There is a solution though. As our business models and applications are increasingly utilizing the power of social networks, we as a society also have increasing power if we choose to use it. I have heard the solution I suggest expressed very eloquently by two sources outside the technology sector. One source was a celebrity and the other personal. The celebrity was Will Smith. When asked something about “finding” the perfect mate, he started talking about not expecting to find perfection fully formed for the taking. I don’t remember his exact words, but his point was that perfection was something to strive for and build together rather than something to find and possess. My admiration for the Fresh Prince grew three sizes that day.

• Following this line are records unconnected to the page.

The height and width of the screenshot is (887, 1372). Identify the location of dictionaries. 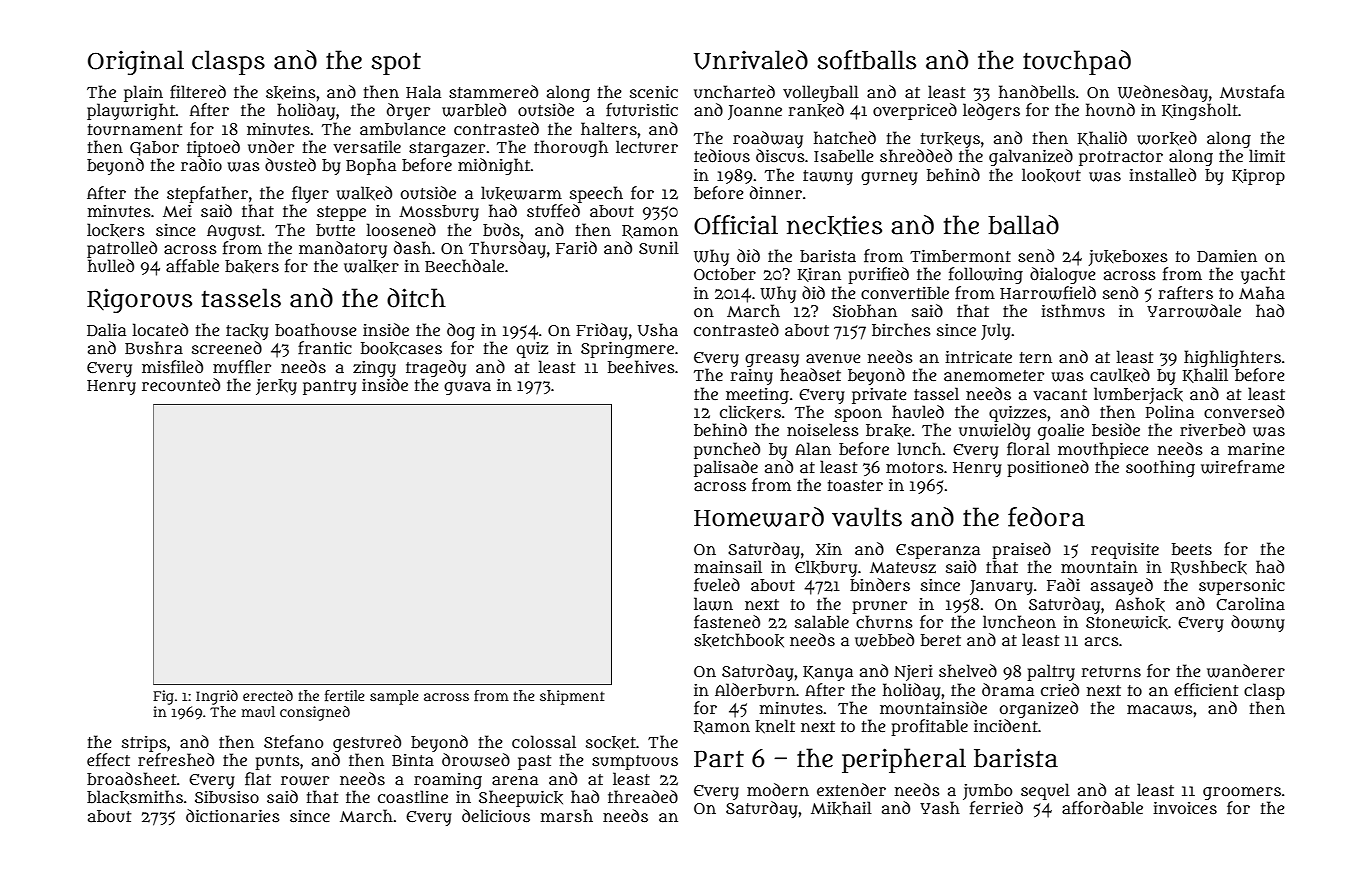
(233, 815).
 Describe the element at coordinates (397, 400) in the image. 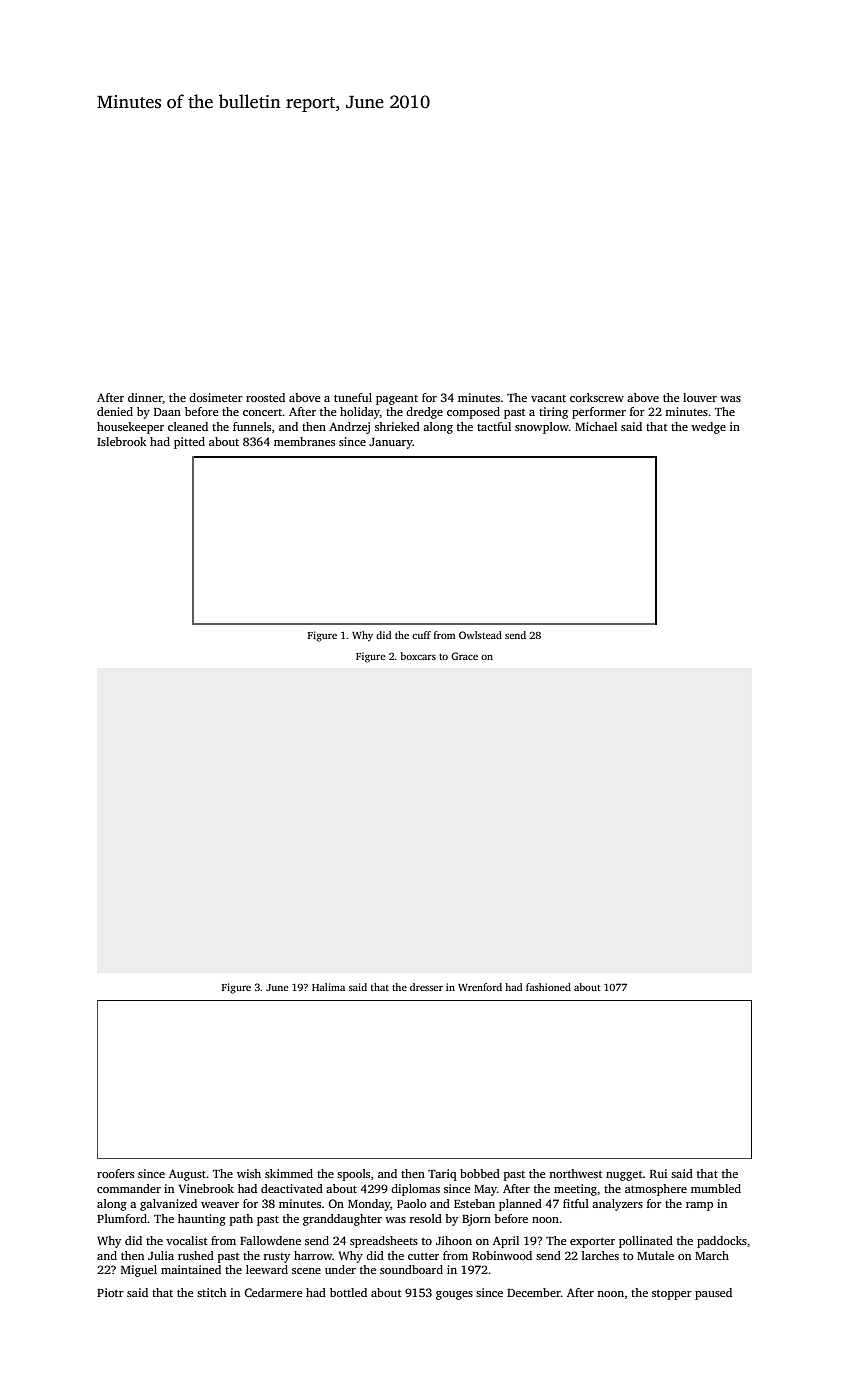

I see `pageant` at that location.
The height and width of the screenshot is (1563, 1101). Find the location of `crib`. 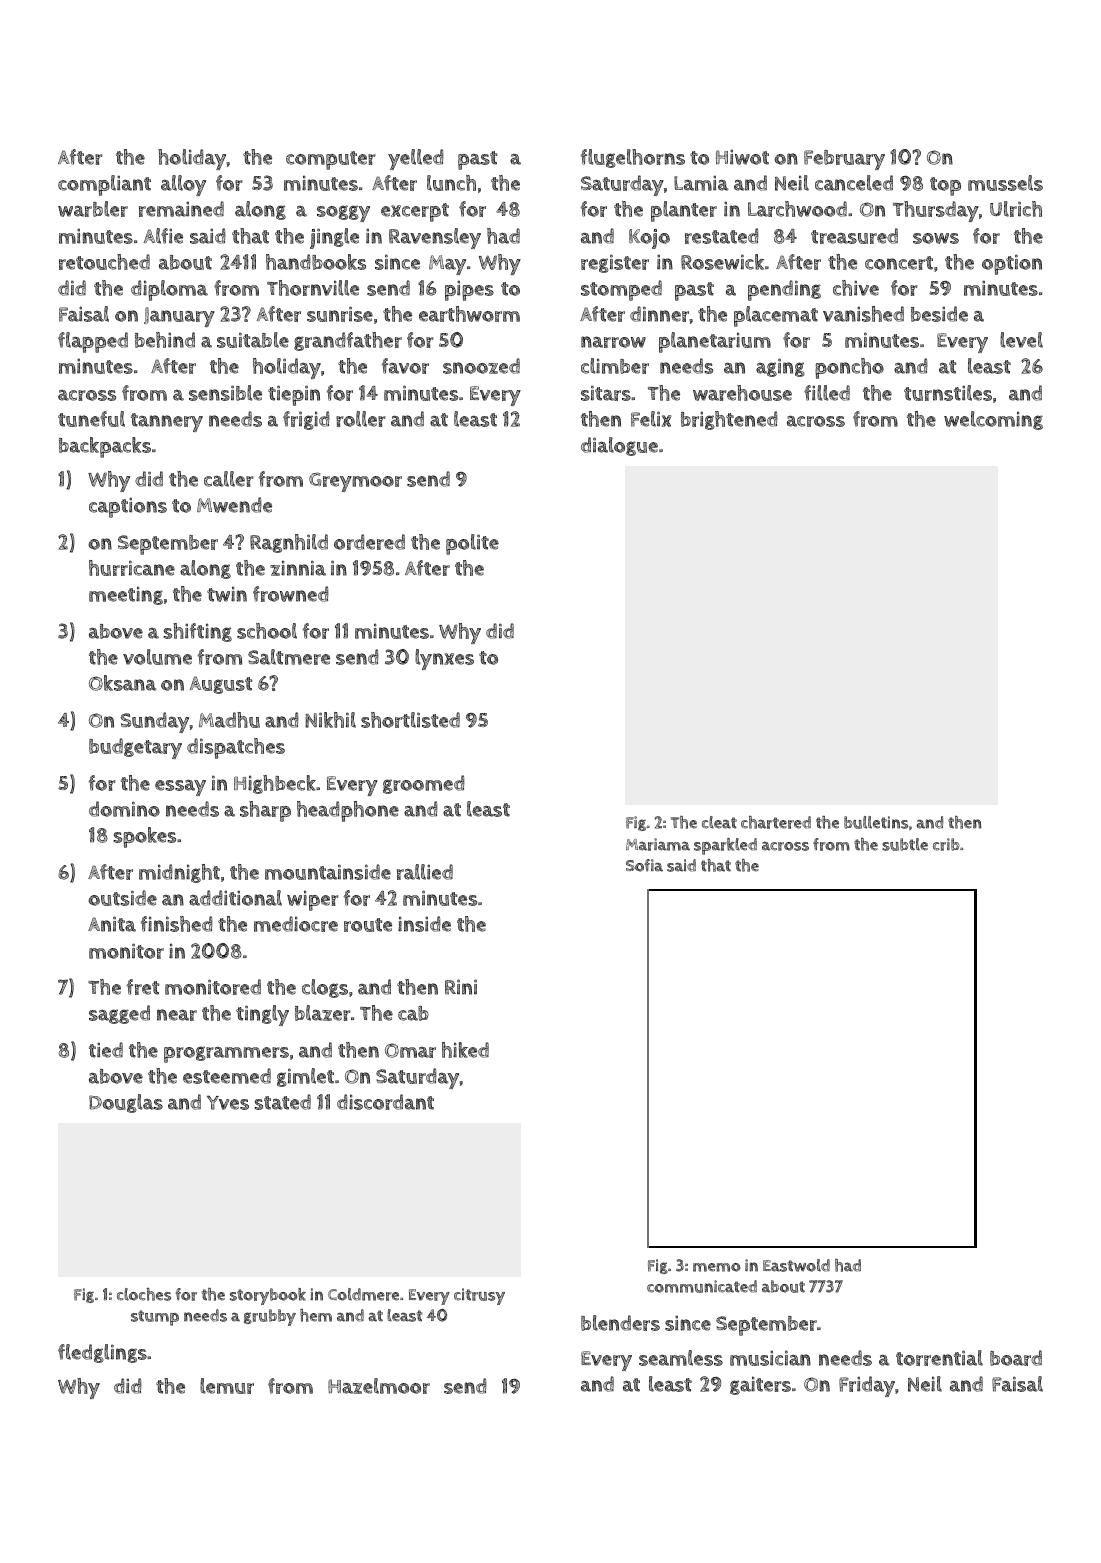

crib is located at coordinates (946, 844).
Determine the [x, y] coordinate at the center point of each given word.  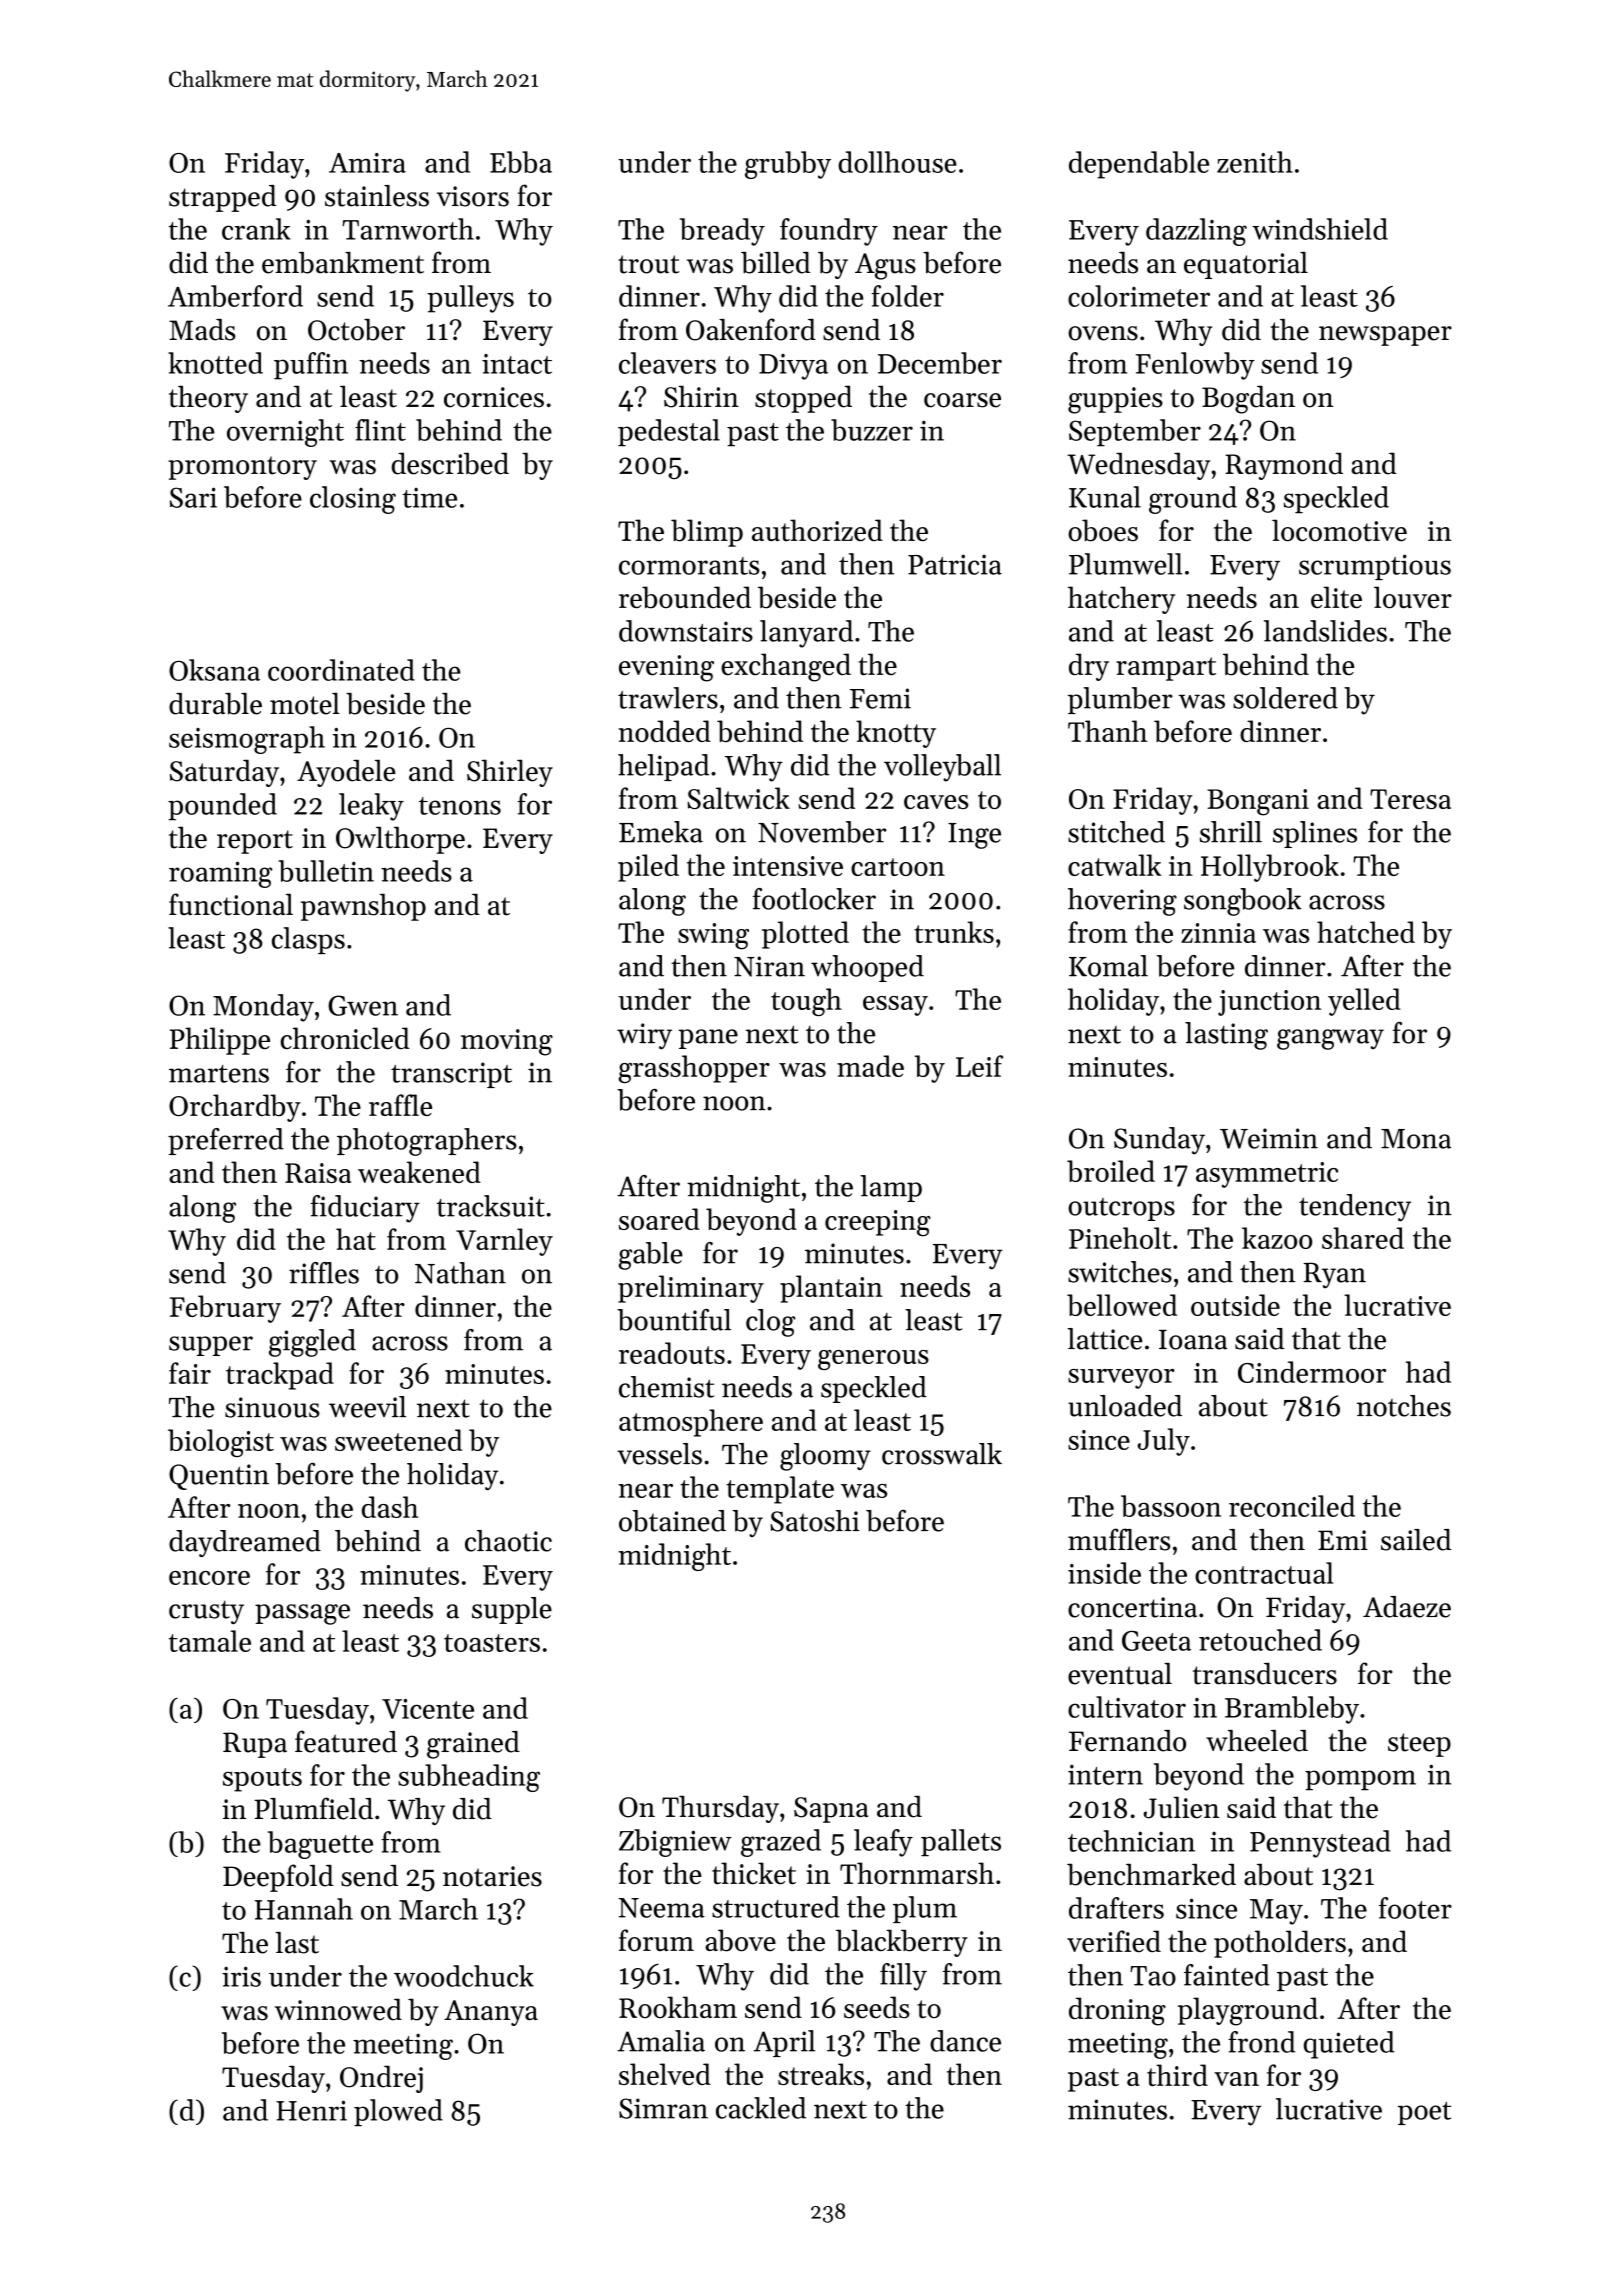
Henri [311, 2110]
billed [775, 263]
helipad [663, 767]
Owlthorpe [400, 840]
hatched [1366, 932]
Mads [202, 330]
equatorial [1246, 265]
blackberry [902, 1943]
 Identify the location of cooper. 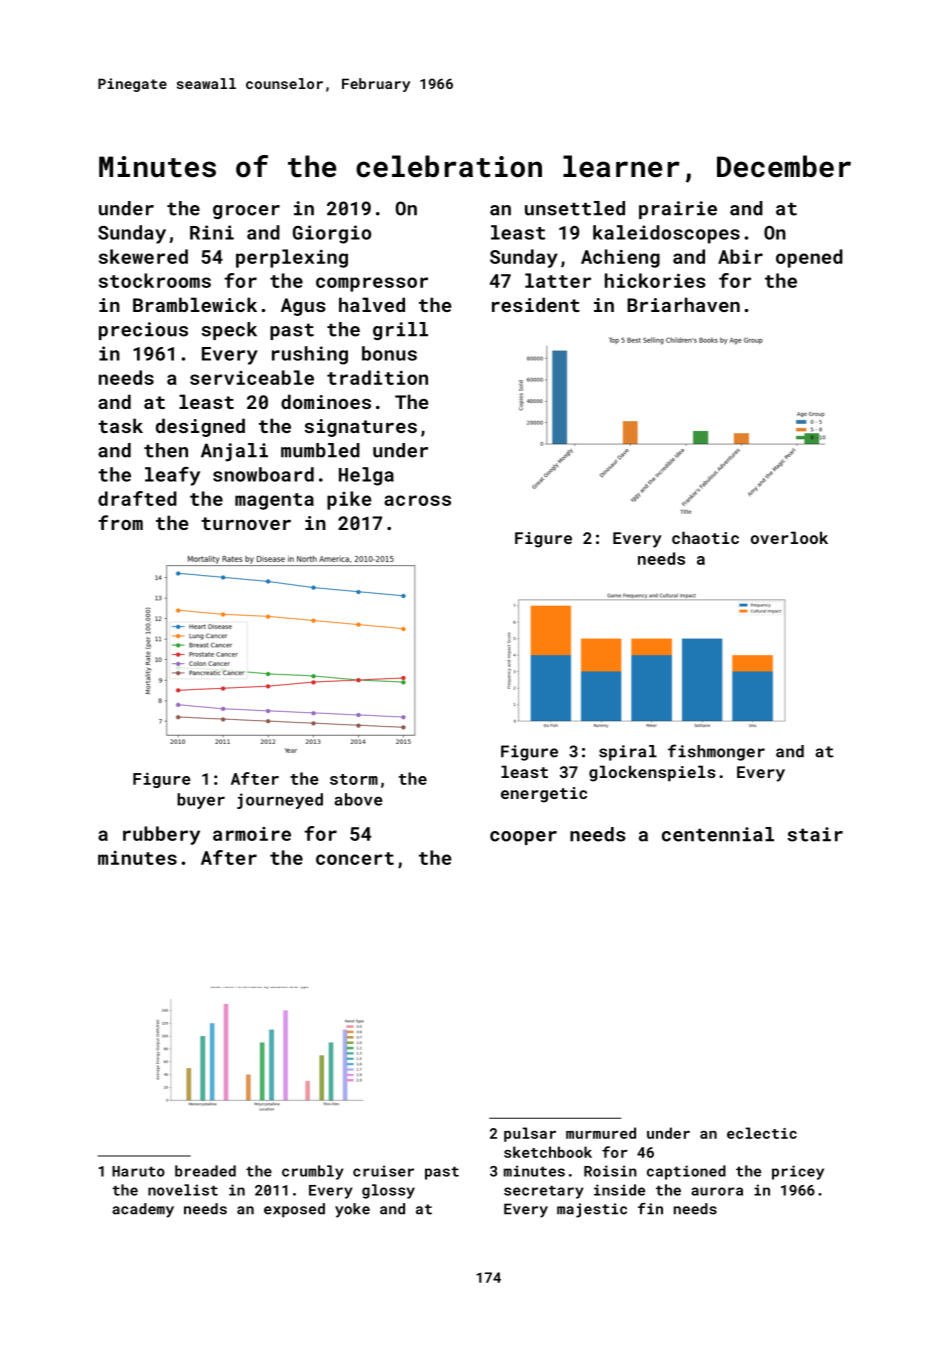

The personal source was responding to my comments about finding the right church. He was Jewish, so his response was actually about his Synagogue. He basically said that his roots were planted, that he was there when the last three Rabbi’s came and he and would be there to help the next Rabbi in building his synagogue with his community of worshipers to suit their needs. Point taken. This is a group project, this world we live in. Longevity and perseverance are virtues that have a lot to offer. The numeric value of “old” is getting higher and there are more people taking part throughout the range of ages. The world will be what we make of it, all of us together.
Karen,
I’m glad you picked up the book and looked past the title — which is really only a joke anyway. Thanks, too, for the kind words.
I’m fascinated with your tale. It so happens that I’m next writing a book about the benefits of publicness and your story might fit there, if that’s OK. (Please send me email: jeff at buzzmachine dot com).
I think that i the end, you turn out to be an optimist, too, eh? You got buried in Farmville but then you extracted yourself. You have the tools to do what you want to do and, like most friends and neighbors, have the sense to use them well. That’s what gives me optimism.